Egyptian Fiction ‘Bored’ of Big Issues?

Such is the thesis of Hamza Hendawi, writing today for the Associated Press.

I’m not quite sure I agree with the lead—Hendawi quotes Hamdi Abu Golayyel, whose A Dog with No Tail (or The Laborer, in Arabic)—is actually full of big issues, if delivered via a intimate, workaday narrator.

“We [contemporary writers] are closer to everyday issues,” said Abu Golayyel, 42. “Our works have dropped dealing with the big issues and shaken off the burden of attempting to write prose for posterity.”

Perhaps Abu Golayyel is not writing prose for politics or posterity (and bully for him! we among the living need it more!), but his “everyday issues” are surely the big ones in contemporary Egypt. Indeed, when aren’t issues of gender, connection, labor, and family “big”?

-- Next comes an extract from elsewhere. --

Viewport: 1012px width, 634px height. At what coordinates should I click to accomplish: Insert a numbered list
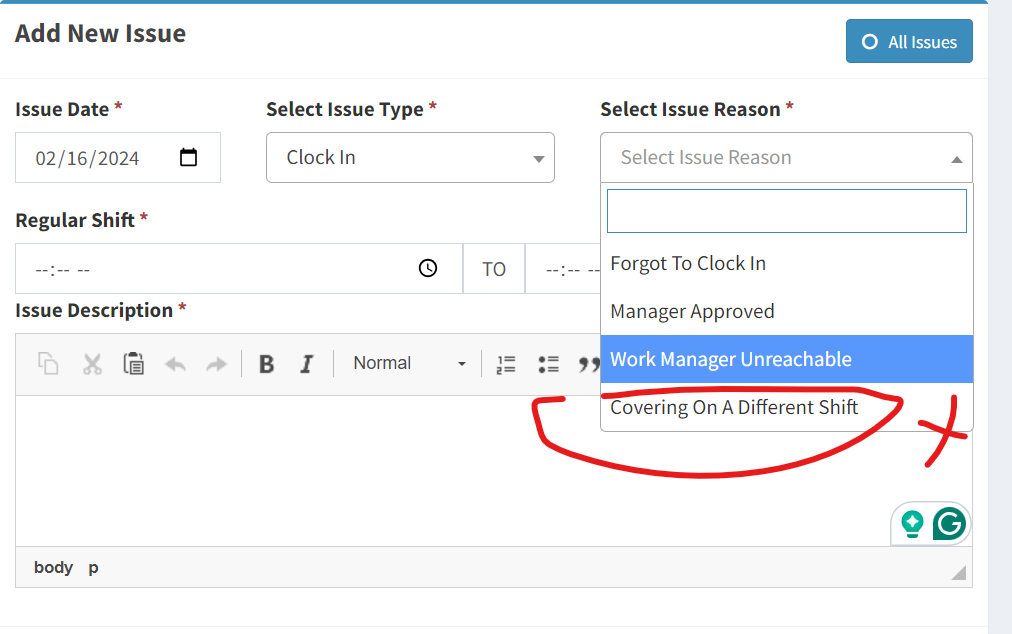[506, 364]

Hendawi also touches on the 2010 novel Farewell to Heaven, by the Egyptian-German Hamed Abdel-Samad, which I have not read (nor heard anything about). And no discussion of 21st century Egyptian lit would be complete without at least a sideways glance at the 2003 novel Being Abbas el Abd by Ahmed Al-Aidy, a Chuck Palahniuk+Sonallah Ibrahim-inspired book that’s full of colloquialisms that Hamza calls “emoticon Arabic.”

Al-Aidy tells Hendawi:

“In today’s world, books compete with a cinema ticket or a pack of cigarettes for entertainment. If you don’t capture the reader from the first page, he is gone forever.”

More recently, Hendawi says, Lost Anger, a 2009 novel by Mazen Al-Aqaad, explores the disconnects between the worlds of online and offline Egypt. It’s a somewhat strange collection of reads: no mention of Mansoura Ez Eldin or Mohamed Mansi Qandil, Egyptians shortlisted for the Arabic Booker this year; no note of the Egyptians on the Beirut39 list; no word of the popular (and young!) Bilal Fadl or Khaled al-Khamissi.

In any case, Hind Wassef, co-founder of Diwan bookstores, had this delightful and heartening thing to say:

“It is a fiction market,” she said, “And we go out of our way to stock an excellent collection of fiction. It is what sells.”